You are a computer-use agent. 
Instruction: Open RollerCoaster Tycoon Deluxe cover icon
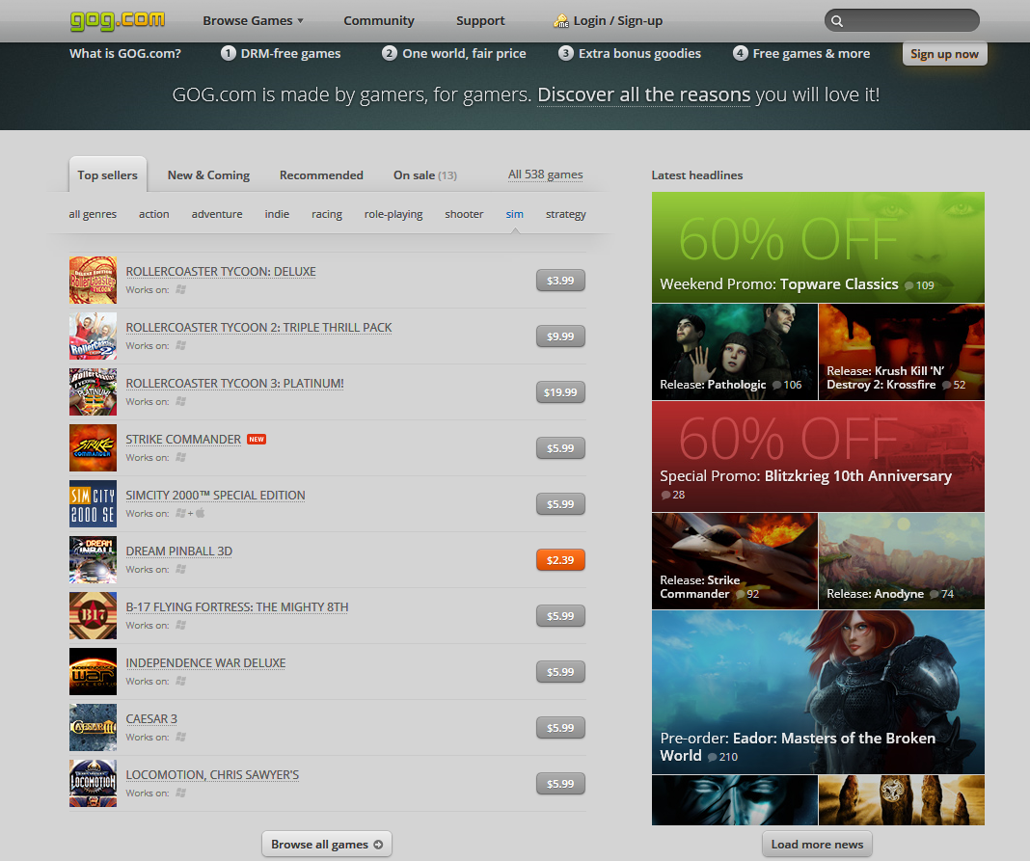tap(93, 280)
**********
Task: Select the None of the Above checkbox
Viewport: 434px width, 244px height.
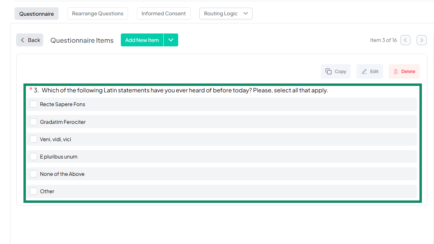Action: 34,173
**********
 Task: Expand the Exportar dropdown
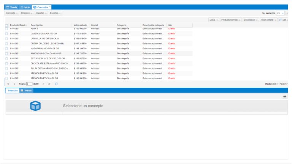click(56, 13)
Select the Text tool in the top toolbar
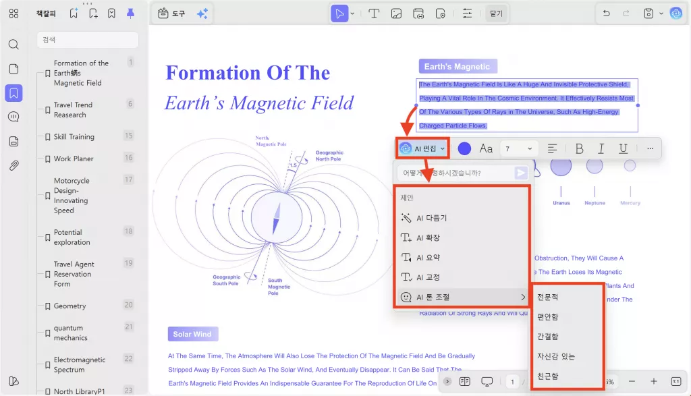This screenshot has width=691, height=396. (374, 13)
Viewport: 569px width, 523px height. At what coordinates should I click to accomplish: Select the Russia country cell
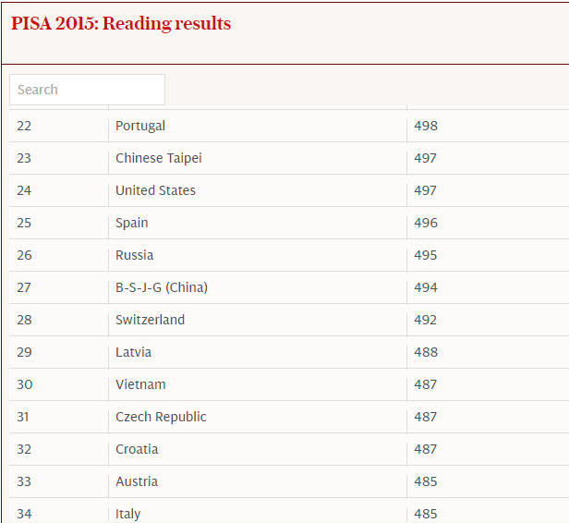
**********
> [EXERCISE REQUIREMENTS]:
All that should be printed is the run of lines above from the one with "Select the Text tool in the top toolbar" through the one with "Viewport: 569px width, 523px", both included, exactly as given, with pictures left out.

> [FINISHED TASK]:
Select the Text tool in the top toolbar
This screenshot has width=691, height=396. (374, 13)
Viewport: 569px width, 523px height. At what coordinates should I click to accomplish: Select the Russia country cell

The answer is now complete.